Saturday, November 09, 2013

Jurors Hear Closing Arguments in Pembroke Pines Condo Rape-Murder of White Woman, 93; Black Defendant’s Defense Team Uses "O.J. Defense"

Re-posted by Nicholas Stix

Thanks to my partner in crime, David in TN, for this article. David writes,

I love this:

"Defense lawyers Betsy Benson and Caroline McCrae portrayed the murder investigation as a rush to judgment that ignored other possible suspects once the victim's belongings were discovered in Walters' Dodge pickup."
Yeah, must have been one of those Colombian drug gangs that are always running around butchering white women.
 

Elton Walters during closing arguements [sic] in his murder trial. Walters is… (Mike Stocker, Sun Sentinel )

Deliberations begin in Pembroke Pines condo murder
By Rafael Olmeda
November 7, 2013|
Sun Sentinel

Police caught the killer red-handed, a Broward prosecutor told a jury Wednesday.

And it wasn't just a figure of speech. As Elton Walters was being interrogated at the Pembroke Pines Police Department hours after the body of Evelyn Norell, 93, was discovered, a detective noticed red stains on Walters' fingers.

And when a detective told Walters he was going to be arrested and fingerprinted, Walters began chewing his fingernails. A nervous habit, defense lawyers said. An attempt to get rid of the evidence, said Assistant State Attorney Stephen Zaccor.

Jurors listened to closing arguments in Walters' murder trial Wednesday. Zaccor said police were on to Norell's killer soon after her body was found Oct. 6, 2009 in the bedroom of her condo at the Images community in Pembroke Pines.

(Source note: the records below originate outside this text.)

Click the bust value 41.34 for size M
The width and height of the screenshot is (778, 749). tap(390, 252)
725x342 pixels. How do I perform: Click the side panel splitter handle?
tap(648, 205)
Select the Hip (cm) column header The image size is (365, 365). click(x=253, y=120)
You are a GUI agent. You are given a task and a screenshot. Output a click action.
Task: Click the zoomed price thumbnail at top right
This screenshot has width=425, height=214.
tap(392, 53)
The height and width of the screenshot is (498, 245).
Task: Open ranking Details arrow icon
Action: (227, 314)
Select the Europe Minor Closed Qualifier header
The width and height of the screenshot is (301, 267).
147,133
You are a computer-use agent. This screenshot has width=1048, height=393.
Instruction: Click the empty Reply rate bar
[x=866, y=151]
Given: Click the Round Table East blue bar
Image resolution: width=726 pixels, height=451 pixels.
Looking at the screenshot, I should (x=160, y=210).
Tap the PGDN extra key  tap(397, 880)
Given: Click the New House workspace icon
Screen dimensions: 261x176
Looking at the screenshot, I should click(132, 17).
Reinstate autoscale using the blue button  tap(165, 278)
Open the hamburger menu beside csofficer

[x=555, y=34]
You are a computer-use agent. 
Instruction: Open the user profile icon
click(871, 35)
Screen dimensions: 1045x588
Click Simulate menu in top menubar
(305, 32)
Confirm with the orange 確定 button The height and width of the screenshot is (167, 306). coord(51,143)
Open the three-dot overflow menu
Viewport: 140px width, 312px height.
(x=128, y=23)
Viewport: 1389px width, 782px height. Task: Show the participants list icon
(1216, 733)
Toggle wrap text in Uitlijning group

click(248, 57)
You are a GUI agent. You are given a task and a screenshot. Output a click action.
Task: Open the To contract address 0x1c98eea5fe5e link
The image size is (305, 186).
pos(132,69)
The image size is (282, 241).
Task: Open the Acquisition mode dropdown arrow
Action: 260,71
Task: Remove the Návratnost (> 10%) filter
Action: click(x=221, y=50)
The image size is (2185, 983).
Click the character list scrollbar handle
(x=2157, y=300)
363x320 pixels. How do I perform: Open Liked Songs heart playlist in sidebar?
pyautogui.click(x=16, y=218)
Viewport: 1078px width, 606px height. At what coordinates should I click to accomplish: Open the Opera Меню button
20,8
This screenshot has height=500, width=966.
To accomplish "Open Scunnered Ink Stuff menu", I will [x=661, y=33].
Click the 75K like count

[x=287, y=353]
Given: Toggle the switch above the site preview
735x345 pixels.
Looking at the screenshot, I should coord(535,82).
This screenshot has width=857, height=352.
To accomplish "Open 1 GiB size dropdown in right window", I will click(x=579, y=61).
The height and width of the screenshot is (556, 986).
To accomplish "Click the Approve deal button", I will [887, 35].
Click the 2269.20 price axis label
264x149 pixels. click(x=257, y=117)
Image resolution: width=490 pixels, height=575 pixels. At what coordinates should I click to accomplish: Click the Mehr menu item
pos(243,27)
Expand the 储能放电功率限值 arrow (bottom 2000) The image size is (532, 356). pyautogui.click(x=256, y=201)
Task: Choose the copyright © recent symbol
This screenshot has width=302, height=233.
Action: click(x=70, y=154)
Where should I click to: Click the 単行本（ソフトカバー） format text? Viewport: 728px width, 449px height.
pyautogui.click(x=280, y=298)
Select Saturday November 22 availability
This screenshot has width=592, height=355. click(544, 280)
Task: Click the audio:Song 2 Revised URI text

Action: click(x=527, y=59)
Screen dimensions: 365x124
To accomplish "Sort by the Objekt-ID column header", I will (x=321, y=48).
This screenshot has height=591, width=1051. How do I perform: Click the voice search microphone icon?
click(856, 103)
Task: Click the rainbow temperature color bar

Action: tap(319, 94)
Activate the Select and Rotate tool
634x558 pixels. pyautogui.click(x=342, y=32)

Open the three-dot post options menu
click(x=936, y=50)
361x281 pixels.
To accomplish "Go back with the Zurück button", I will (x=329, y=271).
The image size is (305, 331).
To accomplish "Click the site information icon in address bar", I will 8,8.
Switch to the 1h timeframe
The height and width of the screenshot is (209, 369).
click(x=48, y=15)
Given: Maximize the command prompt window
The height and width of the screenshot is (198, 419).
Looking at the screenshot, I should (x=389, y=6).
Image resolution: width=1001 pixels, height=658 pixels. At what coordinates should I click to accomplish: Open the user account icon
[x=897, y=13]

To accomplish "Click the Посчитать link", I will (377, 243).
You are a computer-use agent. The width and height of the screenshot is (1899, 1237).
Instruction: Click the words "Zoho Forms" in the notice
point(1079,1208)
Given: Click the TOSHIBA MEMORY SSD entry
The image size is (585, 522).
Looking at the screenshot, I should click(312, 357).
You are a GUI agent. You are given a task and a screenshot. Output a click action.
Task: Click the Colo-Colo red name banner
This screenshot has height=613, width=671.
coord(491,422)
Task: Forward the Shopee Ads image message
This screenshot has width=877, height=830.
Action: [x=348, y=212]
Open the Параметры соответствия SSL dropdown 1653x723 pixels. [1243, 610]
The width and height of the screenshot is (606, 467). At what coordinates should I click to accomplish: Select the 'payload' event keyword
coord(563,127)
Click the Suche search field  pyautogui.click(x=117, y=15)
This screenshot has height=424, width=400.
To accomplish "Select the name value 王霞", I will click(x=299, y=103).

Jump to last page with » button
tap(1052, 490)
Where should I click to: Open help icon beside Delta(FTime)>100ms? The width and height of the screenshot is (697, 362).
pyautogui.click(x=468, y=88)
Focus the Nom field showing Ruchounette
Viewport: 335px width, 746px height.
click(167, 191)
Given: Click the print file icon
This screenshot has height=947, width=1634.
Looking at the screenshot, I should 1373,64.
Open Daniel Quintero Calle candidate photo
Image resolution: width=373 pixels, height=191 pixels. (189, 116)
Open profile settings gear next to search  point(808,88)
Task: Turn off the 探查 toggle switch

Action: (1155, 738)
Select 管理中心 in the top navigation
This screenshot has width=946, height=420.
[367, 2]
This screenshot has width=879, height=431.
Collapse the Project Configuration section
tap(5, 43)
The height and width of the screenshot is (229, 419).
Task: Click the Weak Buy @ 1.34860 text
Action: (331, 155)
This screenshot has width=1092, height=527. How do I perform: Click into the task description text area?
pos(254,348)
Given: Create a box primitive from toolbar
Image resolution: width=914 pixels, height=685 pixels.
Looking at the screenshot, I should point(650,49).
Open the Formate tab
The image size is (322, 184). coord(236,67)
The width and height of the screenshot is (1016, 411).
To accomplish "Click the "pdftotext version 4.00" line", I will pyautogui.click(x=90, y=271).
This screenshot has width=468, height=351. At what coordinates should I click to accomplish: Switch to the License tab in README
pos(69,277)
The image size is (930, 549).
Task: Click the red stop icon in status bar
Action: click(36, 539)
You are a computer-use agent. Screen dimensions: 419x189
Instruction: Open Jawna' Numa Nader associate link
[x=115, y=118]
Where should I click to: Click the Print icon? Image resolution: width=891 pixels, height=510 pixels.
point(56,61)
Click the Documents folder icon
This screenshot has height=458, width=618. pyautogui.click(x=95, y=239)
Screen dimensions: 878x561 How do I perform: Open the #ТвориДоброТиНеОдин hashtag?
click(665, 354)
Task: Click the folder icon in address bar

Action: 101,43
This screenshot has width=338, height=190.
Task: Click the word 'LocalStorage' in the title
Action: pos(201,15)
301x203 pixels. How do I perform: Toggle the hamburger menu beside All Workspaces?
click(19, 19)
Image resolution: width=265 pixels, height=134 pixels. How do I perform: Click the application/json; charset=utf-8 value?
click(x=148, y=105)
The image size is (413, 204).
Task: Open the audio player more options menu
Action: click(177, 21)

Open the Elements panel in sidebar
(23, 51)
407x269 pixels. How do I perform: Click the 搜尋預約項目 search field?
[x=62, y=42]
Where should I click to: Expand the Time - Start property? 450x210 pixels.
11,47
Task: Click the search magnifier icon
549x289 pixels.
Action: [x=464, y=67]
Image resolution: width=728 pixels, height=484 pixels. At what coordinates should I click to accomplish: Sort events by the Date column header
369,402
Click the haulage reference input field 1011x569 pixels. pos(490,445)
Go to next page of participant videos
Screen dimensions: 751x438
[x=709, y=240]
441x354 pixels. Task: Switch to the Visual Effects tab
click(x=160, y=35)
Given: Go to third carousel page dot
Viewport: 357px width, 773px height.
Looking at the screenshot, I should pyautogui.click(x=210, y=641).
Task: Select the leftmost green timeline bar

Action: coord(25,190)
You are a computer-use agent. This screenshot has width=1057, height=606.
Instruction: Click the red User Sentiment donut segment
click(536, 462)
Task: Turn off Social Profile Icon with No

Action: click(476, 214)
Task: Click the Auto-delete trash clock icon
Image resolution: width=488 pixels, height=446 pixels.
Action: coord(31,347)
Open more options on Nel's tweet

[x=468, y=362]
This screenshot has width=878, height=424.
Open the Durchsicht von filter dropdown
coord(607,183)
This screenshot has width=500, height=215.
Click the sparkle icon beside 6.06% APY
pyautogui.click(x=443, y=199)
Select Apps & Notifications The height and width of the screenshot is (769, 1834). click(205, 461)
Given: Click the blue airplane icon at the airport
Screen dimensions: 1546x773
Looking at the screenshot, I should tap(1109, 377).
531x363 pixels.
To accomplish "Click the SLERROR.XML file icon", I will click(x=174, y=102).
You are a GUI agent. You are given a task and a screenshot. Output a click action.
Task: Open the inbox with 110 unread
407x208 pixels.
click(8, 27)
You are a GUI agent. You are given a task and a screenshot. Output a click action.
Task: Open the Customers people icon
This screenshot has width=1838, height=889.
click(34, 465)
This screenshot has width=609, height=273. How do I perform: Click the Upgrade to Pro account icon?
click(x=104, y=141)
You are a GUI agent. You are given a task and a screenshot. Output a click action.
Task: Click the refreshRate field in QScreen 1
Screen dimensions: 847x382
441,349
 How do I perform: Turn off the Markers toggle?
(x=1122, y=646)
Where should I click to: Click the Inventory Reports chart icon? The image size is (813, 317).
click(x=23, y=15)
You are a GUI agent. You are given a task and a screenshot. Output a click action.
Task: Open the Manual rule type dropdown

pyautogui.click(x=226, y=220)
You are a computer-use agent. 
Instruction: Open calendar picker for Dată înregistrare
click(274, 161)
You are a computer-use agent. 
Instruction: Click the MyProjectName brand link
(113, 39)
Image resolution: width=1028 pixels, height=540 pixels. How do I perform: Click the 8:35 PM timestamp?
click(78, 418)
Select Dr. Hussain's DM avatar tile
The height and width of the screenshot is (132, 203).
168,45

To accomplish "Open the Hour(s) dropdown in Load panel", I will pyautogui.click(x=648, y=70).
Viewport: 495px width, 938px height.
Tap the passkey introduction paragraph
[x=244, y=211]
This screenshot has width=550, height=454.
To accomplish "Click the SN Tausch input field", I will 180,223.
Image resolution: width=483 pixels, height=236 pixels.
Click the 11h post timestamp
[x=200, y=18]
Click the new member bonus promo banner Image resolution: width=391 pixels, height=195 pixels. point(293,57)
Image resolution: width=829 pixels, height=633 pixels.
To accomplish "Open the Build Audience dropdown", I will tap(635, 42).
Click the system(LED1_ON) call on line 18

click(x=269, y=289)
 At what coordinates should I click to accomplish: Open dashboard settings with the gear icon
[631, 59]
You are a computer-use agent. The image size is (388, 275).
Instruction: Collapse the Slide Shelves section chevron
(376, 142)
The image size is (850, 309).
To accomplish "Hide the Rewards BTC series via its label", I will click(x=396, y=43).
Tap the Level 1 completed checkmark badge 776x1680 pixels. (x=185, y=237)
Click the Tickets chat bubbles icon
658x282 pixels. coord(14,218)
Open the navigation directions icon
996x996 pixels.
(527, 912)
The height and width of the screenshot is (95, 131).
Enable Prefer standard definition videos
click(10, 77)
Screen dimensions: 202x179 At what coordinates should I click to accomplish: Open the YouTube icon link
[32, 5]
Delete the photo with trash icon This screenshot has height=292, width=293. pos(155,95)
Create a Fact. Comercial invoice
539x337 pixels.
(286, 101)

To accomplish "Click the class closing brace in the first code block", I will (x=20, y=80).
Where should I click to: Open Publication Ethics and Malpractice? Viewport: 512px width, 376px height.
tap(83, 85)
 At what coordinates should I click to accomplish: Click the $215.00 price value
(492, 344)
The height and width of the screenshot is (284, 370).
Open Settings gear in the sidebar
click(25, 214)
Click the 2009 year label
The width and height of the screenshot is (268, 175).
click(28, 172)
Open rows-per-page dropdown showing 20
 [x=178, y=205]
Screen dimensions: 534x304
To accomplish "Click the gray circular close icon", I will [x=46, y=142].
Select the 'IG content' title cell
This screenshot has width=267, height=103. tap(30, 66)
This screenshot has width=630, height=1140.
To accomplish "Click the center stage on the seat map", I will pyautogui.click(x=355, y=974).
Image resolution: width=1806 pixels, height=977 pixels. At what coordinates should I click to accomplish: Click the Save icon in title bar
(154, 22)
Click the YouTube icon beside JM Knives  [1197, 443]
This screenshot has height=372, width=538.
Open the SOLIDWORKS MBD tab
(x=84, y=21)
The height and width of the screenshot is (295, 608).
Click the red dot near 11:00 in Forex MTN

Defense lawyers Betsy Benson and Caroline McCrae portrayed the murder investigation as a rush to judgment that ignored other possible suspects once the victim's belongings were discovered in Walters' Dodge pickup.

Among those belongings were a tablecloth from Norell's dining room, bloodstained linen and pillowcase, a lockbox and Norell's purse. Police also found the knife they believe Walters used to slash Norell's throat after sexually assaulting and strangling her.

Zaccor told the jury that the evidence leads to one reasonable conclusion — Walters, a maintenance man at the condo complex where Norell lived alone, was her killer.

"Why would her blood be on his shorts?" Zaccor said. "Why would her blood be on his hands?"

And why, he asked, would Norell's DNA — from a source that was not blood — be on the crotch of the underwear Walters was wearing when he was arrested? The only explanation, he said, was that Walters' boxers came in direct contact with the victim, who was naked from the breast area down to her socks when her body was found.

Walters faces the death penalty if convicted of first-degree murder, armed sexual battery, armed robbery and armed burglary.
But Benson and McCrae said police had the wrong guy from the start. Walters, who did not testify during the trial, told Pembroke Pines Police detective Carl Heim that he had no idea how the victim's belongings got in his pickup, but police never considered the notion that someone else had stashed them in the vehicle, Benson said.

Benson focused largely on the absence of evidence of rape. Even Zaccor conceded that there was no evidence of penetration, Benson noted. There were no bruises on the elderly woman's body that would be expected if she had been raped. And there was no semen.

"There is no evidence whatsoever of any sexual battery," she said.

McCrae told jurors they should doubt the conclusions about DNA presented during the trial because the evidence was handled in a way that, she said, could easily have led to contamination. Samples collected from various sources were stored close together during testing, McCrae said, leaving open the possibility that some of the items may have been mixed up.

"You have to take every single reasonable step to ensure that contamination does not occur," she said. "You need to eliminate the conditions that allow for contamination."

Zaccor defended the Broward Sheriff's DNA analyst who handled the evidence, Christopher Sase Comar, saying he followed accepted protocols and that there's no indication any of it was mixed up or contaminated.

Jurors deliberated for about five hours Wednesday before retiring for the night. Because it's a death penalty case, the jury is being sequestered during deliberations, shielded from exposure to media accounts of the case and prevented from contacting their families except during brief, monitored conversations.

Deliberations will resume Thursday morning.

raolmeda@tribune.com, 954-356-4457 or Twitter @SSCourts

[Correction: An earlier version of this article incorrectly reported that the jury deliberated for one hour Wednesday. Deliberations began shortly after 4 p.m. and ended for the night shortly before 9:30 p.m.]

1 comment:

Anonymous said...

That OJ defense. The defense attorney argued for two months that the blood might not be that of OJ all the time knowing full well it was the blood of OJ. The defense team had the blood samples independently and it was the blood of OJ.